- What this task involves: Express every line of the records below as a JSON array of strings, with one string per line and blank lines omitted.

- Rows:
-------
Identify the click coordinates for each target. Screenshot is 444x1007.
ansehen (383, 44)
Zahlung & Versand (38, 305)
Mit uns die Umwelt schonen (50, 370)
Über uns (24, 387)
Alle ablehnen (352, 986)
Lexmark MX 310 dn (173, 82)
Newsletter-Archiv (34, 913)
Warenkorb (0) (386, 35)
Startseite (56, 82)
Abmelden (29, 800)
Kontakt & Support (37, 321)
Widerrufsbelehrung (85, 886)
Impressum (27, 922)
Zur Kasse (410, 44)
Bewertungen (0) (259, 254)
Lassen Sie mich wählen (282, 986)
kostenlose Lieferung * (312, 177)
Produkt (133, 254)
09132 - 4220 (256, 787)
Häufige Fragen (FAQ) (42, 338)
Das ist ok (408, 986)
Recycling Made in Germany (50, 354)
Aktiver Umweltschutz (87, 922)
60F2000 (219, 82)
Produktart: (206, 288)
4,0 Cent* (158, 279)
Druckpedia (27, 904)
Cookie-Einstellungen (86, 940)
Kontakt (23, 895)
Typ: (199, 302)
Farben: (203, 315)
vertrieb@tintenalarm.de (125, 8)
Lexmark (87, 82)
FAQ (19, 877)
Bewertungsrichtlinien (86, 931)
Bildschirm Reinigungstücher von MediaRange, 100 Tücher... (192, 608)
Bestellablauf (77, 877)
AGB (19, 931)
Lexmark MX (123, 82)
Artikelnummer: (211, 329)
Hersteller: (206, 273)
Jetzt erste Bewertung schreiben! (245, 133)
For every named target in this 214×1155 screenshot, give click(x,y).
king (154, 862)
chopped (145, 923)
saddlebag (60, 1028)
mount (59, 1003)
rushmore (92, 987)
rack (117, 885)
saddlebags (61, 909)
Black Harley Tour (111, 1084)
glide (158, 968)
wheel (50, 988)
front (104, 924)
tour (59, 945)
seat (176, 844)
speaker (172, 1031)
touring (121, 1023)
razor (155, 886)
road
-------
- Task output:
[
  "Identify the click coordinates for each target. Screenshot is 444x1007.",
  "ansehen (383, 44)",
  "Zahlung & Versand (38, 305)",
  "Mit uns die Umwelt schonen (50, 370)",
  "Über uns (24, 387)",
  "Alle ablehnen (352, 986)",
  "Lexmark MX 310 dn (173, 82)",
  "Newsletter-Archiv (34, 913)",
  "Warenkorb (0) (386, 35)",
  "Startseite (56, 82)",
  "Abmelden (29, 800)",
  "Kontakt & Support (37, 321)",
  "Widerrufsbelehrung (85, 886)",
  "Impressum (27, 922)",
  "Zur Kasse (410, 44)",
  "Bewertungen (0) (259, 254)",
  "Lassen Sie mich wählen (282, 986)",
  "kostenlose Lieferung * (312, 177)",
  "Produkt (133, 254)",
  "09132 - 4220 (256, 787)",
  "Häufige Fragen (FAQ) (42, 338)",
  "Das ist ok (408, 986)",
  "Recycling Made in Germany (50, 354)",
  "Aktiver Umweltschutz (87, 922)",
  "60F2000 (219, 82)",
  "Produktart: (206, 288)",
  "4,0 Cent* (158, 279)",
  "Druckpedia (27, 904)",
  "Cookie-Einstellungen (86, 940)",
  "Kontakt (23, 895)",
  "Typ: (199, 302)",
  "Farben: (203, 315)",
  "vertrieb@tintenalarm.de (125, 8)",
  "Lexmark (87, 82)",
  "FAQ (19, 877)",
  "Bewertungsrichtlinien (86, 931)",
  "Bildschirm Reinigungstücher von MediaRange, 100 Tücher... (192, 608)",
  "Bestellablauf (77, 877)",
  "AGB (19, 931)",
  "Lexmark MX (123, 82)",
  "Artikelnummer: (211, 329)",
  "Hersteller: (206, 273)",
  "Jetzt erste Bewertung schreiben! (245, 133)",
  "For every named target in this 214×1155 screenshot, give click(x,y).",
  "king (154, 862)",
  "chopped (145, 923)",
  "saddlebag (60, 1028)",
  "mount (59, 1003)",
  "rushmore (92, 987)",
  "rack (117, 885)",
  "saddlebags (61, 909)",
  "Black Harley Tour (111, 1084)",
  "glide (158, 968)",
  "wheel (50, 988)",
  "front (104, 924)",
  "tour (59, 945)",
  "seat (176, 844)",
  "speaker (172, 1031)",
  "touring (121, 1023)",
  "razor (155, 886)",
  "road"
]